Retype every line of the listing below with no changes at all.

* * * * * * *

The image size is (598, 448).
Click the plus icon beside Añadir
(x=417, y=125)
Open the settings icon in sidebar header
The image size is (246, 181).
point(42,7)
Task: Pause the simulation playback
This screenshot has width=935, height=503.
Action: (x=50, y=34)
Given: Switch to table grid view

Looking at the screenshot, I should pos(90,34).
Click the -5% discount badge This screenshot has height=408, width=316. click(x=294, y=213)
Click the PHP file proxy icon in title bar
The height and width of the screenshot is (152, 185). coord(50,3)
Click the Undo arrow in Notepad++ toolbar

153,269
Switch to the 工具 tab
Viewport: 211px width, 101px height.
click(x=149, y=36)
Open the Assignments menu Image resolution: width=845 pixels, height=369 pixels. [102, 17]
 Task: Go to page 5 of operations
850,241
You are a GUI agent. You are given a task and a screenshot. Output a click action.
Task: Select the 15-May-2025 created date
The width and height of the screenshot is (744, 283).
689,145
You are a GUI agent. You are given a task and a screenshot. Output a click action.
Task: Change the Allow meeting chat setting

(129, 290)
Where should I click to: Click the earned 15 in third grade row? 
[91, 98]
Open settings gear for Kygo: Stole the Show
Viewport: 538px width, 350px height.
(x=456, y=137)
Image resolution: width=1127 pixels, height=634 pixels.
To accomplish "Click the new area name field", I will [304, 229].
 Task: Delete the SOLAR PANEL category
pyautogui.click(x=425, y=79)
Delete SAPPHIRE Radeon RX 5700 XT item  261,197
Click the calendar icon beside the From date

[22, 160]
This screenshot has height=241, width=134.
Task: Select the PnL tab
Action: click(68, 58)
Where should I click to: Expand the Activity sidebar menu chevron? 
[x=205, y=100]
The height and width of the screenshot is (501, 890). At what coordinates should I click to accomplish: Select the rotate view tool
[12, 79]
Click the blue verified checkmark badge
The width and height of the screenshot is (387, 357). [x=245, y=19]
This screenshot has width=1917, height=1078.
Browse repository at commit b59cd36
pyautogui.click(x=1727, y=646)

* * * * * * *

Output:
The image size is (598, 448).
Click the plus icon beside Añadir
(x=417, y=125)
Open the settings icon in sidebar header
The image size is (246, 181).
point(42,7)
Task: Pause the simulation playback
This screenshot has width=935, height=503.
Action: (x=50, y=34)
Given: Switch to table grid view

Looking at the screenshot, I should pos(90,34).
Click the -5% discount badge This screenshot has height=408, width=316. click(x=294, y=213)
Click the PHP file proxy icon in title bar
The height and width of the screenshot is (152, 185). coord(50,3)
Click the Undo arrow in Notepad++ toolbar

153,269
Switch to the 工具 tab
Viewport: 211px width, 101px height.
click(x=149, y=36)
Open the Assignments menu Image resolution: width=845 pixels, height=369 pixels. [102, 17]
 Task: Go to page 5 of operations
850,241
You are a GUI agent. You are given a task and a screenshot. Output a click action.
Task: Select the 15-May-2025 created date
The width and height of the screenshot is (744, 283).
689,145
You are a GUI agent. You are given a task and a screenshot. Output a click action.
Task: Change the Allow meeting chat setting

(129, 290)
Where should I click to: Click the earned 15 in third grade row? 
[91, 98]
Open settings gear for Kygo: Stole the Show
Viewport: 538px width, 350px height.
(x=456, y=137)
Image resolution: width=1127 pixels, height=634 pixels.
To accomplish "Click the new area name field", I will [304, 229].
 Task: Delete the SOLAR PANEL category
pyautogui.click(x=425, y=79)
Delete SAPPHIRE Radeon RX 5700 XT item  261,197
Click the calendar icon beside the From date

[22, 160]
This screenshot has height=241, width=134.
Task: Select the PnL tab
Action: click(68, 58)
Where should I click to: Expand the Activity sidebar menu chevron? 
[x=205, y=100]
The height and width of the screenshot is (501, 890). At what coordinates should I click to accomplish: Select the rotate view tool
[12, 79]
Click the blue verified checkmark badge
The width and height of the screenshot is (387, 357). [x=245, y=19]
This screenshot has width=1917, height=1078.
Browse repository at commit b59cd36
pyautogui.click(x=1727, y=646)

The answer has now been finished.